August is the month of rain and sultry weather in the lovable city of Dehradun. It was a morning in early August 1995, and feeling uncomfortable with my unkempt hair, I decided to visit the barber shop at the T-junction, about a kilometer from the campus of the Wildlife Institute of India (WII) in Chandrabani, Dehradun. I cycled fast from my home along the extreme left of the road. When I crossed the only causeway on my trip, someone in a car waved to me. So, holding the cycle handlebar with my left hand, I waved back with my right hand.

Meanwhile, a small boy playfully cycling along the right side of the road suddenly changed direction and fell on my cycle; I landed heavily on my left fore foot, injuring it. I found it difficult to get up from the ground as there was excruciating pain in my left knee. A person passing along the road on his scooter helped me to get up and took me to my home in the WII campus.

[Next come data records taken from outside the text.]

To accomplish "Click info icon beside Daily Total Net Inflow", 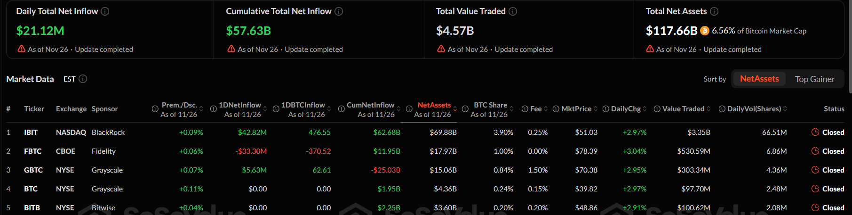I will click(105, 11).
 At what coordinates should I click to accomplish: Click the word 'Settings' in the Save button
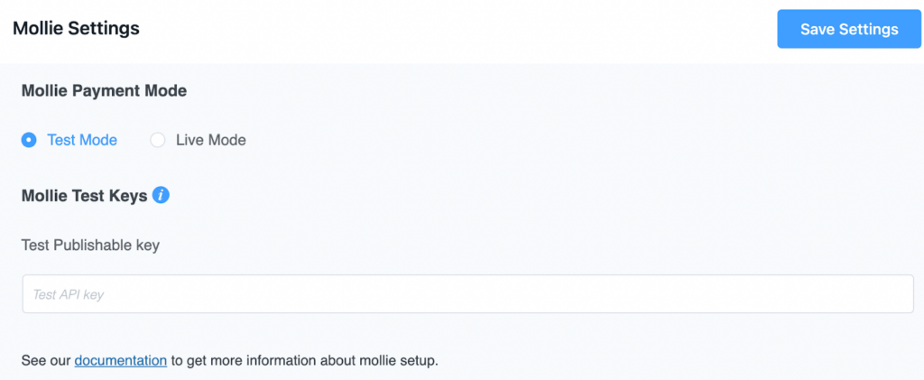[x=869, y=30]
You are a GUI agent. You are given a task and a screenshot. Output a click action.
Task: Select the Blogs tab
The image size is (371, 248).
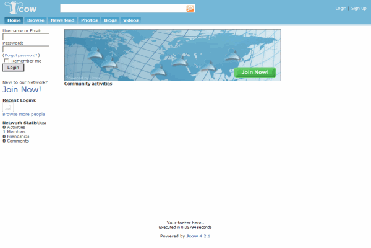tap(110, 20)
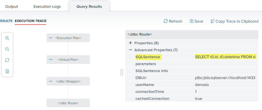
Task: Click the Refresh trace icon
Action: tap(166, 21)
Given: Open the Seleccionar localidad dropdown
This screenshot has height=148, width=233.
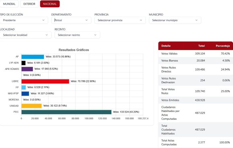Looking at the screenshot, I should point(25,35).
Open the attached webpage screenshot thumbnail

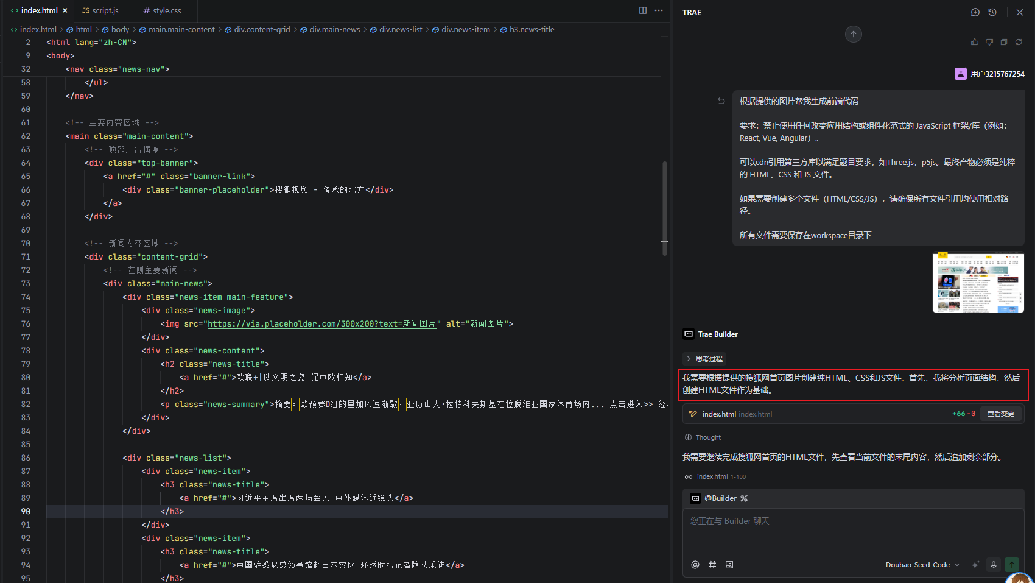[x=978, y=283]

My knee swelled up and I was in pain, yet I could walk around. After a week, I could even travel to Pin Valley NP with some students. On our first evening there, I even climbed a 3800m ridge near Sagnam village. My descent from the ridge was slow and steady. There was no pain in my knee but I had not realized then that the fall had broken two cruciate ligaments, which I came to know only in 1999 when I consulted Dr Khincha, a famous orthopedic surgeon in Bangalore, as suggested by my colleague, Ullas Karanth. Dr Khincha said that I would need two surgeries and that the recovery time could be a year and therefore instead of a surgery, I should manage my life with “careful walking in the hills”.